Summaries of the Year's Most Important Studies Affecting the Practice of Internal Medicine are Available at www.annals.org
Philadelphia, April 10, 2014 — Annals of Internal Medicine, the flagship journal of the American College of Physicians (ACP), has published summaries of the most important medical studies of 2013 in the fields of women's health; hematology and oncology; endocrinology; hospital medicine; rheumatology; cardiology; geriatrics; gastroenterology and hepatology; and pulmonary, sleep, and critical care medicine. All articles were published within the last year in some of the world's most prestigious medical journals. Authors in each topic area chose articles based on novelty and quality of the research, as well as potential impact on clinical practice.
Publication of the updates coincides with Internal Medicine 2014, the annual scientific meeting of the American College of Physicians, taking place April 10 - 12 in Orlando, Fla.. Each 'Update' includes detailed summaries of several articles pertaining to a particular subspecialty of internal medicine. Highlights include:
- Women's Health: An article published in The Lancet found that continuing adjuvant tamoxifen treatment for 10 years reduced recurrence and increased survival in women with estrogen receptor-positive breast cancer. Much of the research selected for this section focused on the importance of individualizing counseling, screening, and treatment strategies on the basis of patient characteristics.

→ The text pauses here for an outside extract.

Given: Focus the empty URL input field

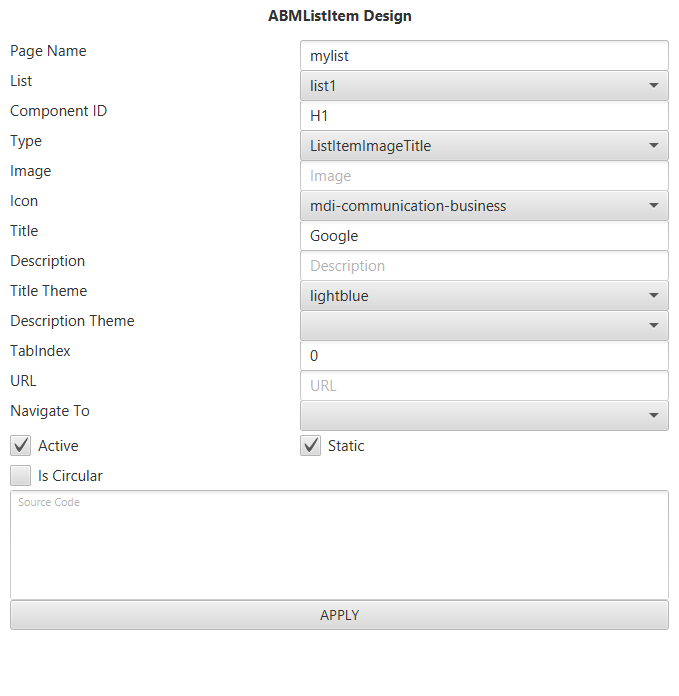Looking at the screenshot, I should click(484, 386).
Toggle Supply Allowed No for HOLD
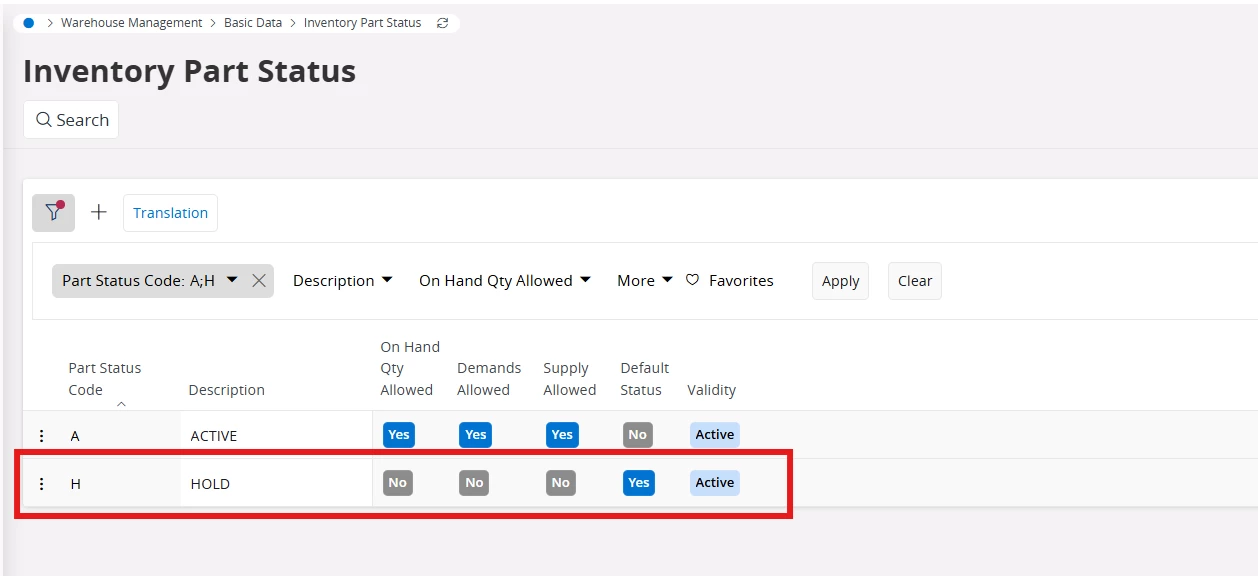Viewport: 1258px width, 576px height. click(561, 483)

- Hematology and Oncology: An article in Annals of Internal Medicine found that limiting D-dimer testing to patients with a low or moderate pretest probability of having a first episode of deep venous thrombosis reduces the number of tests. An article published in the Journal of Clinical Oncology found that maintenance chemotherapy benefits patients with advanced nonsquamous non-small-cell lung cancer.
- Endocrinology: An article published in the Journal of Clinical Endocrinology and Metabolism showed that minimally-invasive therapy is safe, effective, and can be used for symptomatic benign thyroid nodules. In addition to thyroid, articles on diabetes practice and bone medicine were also included in the update.
- Hospital Medicine: Articles selected were practice-changing. Among them, a study published in the New England Journal of Medicine found that fecal microbiota transplant is more effective than vancomycin for recurrent Clostridium difficile infection. An article published in Annals of Internal Medicine showed that aspirin is noninferior to low molecular weight heparin for venous thromboembolism prevention after elective hip replacement
- Rheumatology: Many of the articles selected focused on high-value care. Comparisons of traditional methods of treating rheumatoid arthritis to novel (and more expensive) therapies, showed that traditional methods to be more effective. An article published in Annals of Rheumatic Diseases showed fish oil to be an effective adjunctive therapy for recent-onset rheumatoid arthritis.
- Cardiology: Many of the articles selected focus on high-value care. Advances were particularly significant in the fields of hypertension. New treatment guidelines increase the percentage of patients with hypertension control and aim to reduce the risk of cardiovascular disease, stroke, heart failure, atrial fibrillation, and diabetes.
- Geriatrics: An article in Annals of Internal Medicine found that brief screening instruments can help detect dementia in the primary care setting. In addition to dementia, articles selected for this section address cognitive impairment, hospital readmissions, adverse drug events, and falls.
- Gastroenterology and Hepatology: An article in the New England Journal of Medicine found that a restrictive transfusion strategy reduced mortality in patients with acute upper gastrointestinal bleeding. An article published in Clinical Gastroenterology and Hepatology suggested that individuals that consume a high fiber diet and have more frequent bowel movements are at greater risk for having diverticulosis.
- Pulmonary, Sleep, and Critical Care: An article published in the New England Journal of Medicine suggested that using a risk stratification model for computed tomography screening of lung cancer significantly improved the rate of false-positive results per cancer deaths prevented. An article in the Journal of the American Medical Association (JAMA) found that highly trained primary care physicians can effectively treat some cases of obstructive sleep apnea. Also in JAMA, investigators found that adding vasopressin and steroids significantly improved survival in patients who develop cardiac arrest while hospitalized.
Summaries of all of the 'Updates' articles can be accessed online at www.annals.org.